### 課題
以下に掲載するシドの新作EPとツアーをめぐるインタビュー記事について、最後の文の後に続く内容を書き継いでください。
___ 出典
Interview & Text:西廣智一
シドが最新EP『Dark side』をリリースした。本作は10月5日からスタートするコンセプチュアルなライブツアー【SID TOUR 2025 ~Dark side~】とリンクしたもので、シドのダークな面を押し出した世界観にスポットを当てて制作。ツアーでも本作収録曲はもちろん、これまでに発表してきたシドのダークサイドを表現した楽曲群を軸に、独創的な世界が構築されていくことになる。
2023年にバンド結成20周年という大きな節目を迎え、今もなお新たな挑戦に取り組むシド。この“攻め”に対するメンバー4人の思いやそれぞれが考える“ダークサイド”、そして22年も続くバンドに対する今の思いなどを聞いた。
新しい刺激となった“ダークサイド”
――10月から始まる新たなワンマンツアー【SID TOUR 2025 ~Dark side~】の情報がこの7月に解禁された際、まずそのアーティスト写真が話題となりました。特にShinjiさんのビジュアルに対して、驚きの声が多かったようですが……。
Shinji(Gt.):そうですね。普段からメンバーの中でもメイクをあまり濃くしないほうだったので、おそらくファンの皆さんも驚かれたんじゃないかなと思っています(笑)。
――そのツアー【SID TOUR 2025 ~Dark side~】について詳しくお聞きします。昨年は「白」と「黒」2つの世界で構成されるコンセプトツアー【SID HALL TOUR 2024 ~Monochrome Circus~】を行い、今年はダークサイドにスポットを当てたツアーを開催することになりましたが、今回のコンセプトやアイデアはどのような過程を経て発案されたものなのでしょうか。
マオ(Vo.):EPのリリース日程とツアーのスケジュールが決定した段階で、今回はそのふたつをリンクさせたものにしたいなと思ったんです。シドが持っている強みや特徴的な部分ってどういうところかな?と振り返ってみると、“曲の幅広さ”が大きいじゃないですか。その中でもダークな楽曲ってどれくらいあるのかなと調べてみたら、かなりの数があったので「これだけでツアーを1本やれるな」と思い、そこからいろんなアイデアが浮かんできて、メンバーにもどんどん提案していって。かつ、EPというフルアルバムよりも少ない曲数の作品を作るんだったら、せっかくならフルアルバムではできないぐらい自由度の高いことをやりたいなと思いましたし、自分たち的にも新しい挑戦とか新しい刺激になって、かつファンのみんなも驚いてくれるようなことをやりたかったので、そこでもダークな側面にスポットを当てた作品が作れるんじゃないかと思ったんです。
――なるほど。マオさんのこのアイデアを聞いたとき、皆さんは最初にどう思いましたか?
ゆうや(Dr.):めちゃくちゃいいなと思いました。僕自身はマオくんみたいに全曲振り返ったわけではないので、「そうだったんだ」という驚きはあったんですけど、確かにシドにはダークめな曲が多い印象がありましたし、それこそうちらが最初に出したアルバム『憐哀 -レンアイ-』(2004年)もだいぶ暗かったですし。暗いとかダークにおいてもいろいろ幅がありますし、その側面にスポットを当てて新しいツアーをやれるのがバンドとしても新しかったので、すごくいいなと思いました。
______
___ 資料抜粋
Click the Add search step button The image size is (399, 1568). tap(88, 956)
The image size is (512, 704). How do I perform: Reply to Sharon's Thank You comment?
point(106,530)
______
### 記述解答
明希(Ba.):すごく明確で、何よりもファンの方が今いちばん見たいシドがすごく詰まっていると思ったので、僕も初めてこのコンセプトについて聞いたときから自分の中で合点がいきましたし、いろいろとすぐイメージできましたね。
Shinji:シドって明るいイメージを持たれている方が多いかと思うんですけど、もちろんそれだけではないですし、自分自身はわりと暗いものを表現するのが得意なほうだったので、マオくんから説明を受けたときは「そういうこと、自分も思ってた!」ぐらいの感じですぐイメージできました。とはいえ、僕自身は普段の生活からトゲトゲしているわけではないですし(笑)、ツアーがどういう感じになるのかは始まってみないとわからないところもあるので、今からすごく楽しみです。
シド 『Dark side』Teaser Movie
――そのツアーとリンクした新作EP『Dark side』ですが、曲作りにおいてもダークさを意識して制作に臨んだのでしょうか?
明希:そうですね。多分みんなそうだと思うんですけど、本当にコンセプトがわかりやすかったので、明確なイメージを持って制作に臨んだんじゃないかなと思います。
――明希さんにとってダークな世界観って、おそらくいろんな表現方法があると思うんですけど、今作においてはどういうところに焦点を当てましたか?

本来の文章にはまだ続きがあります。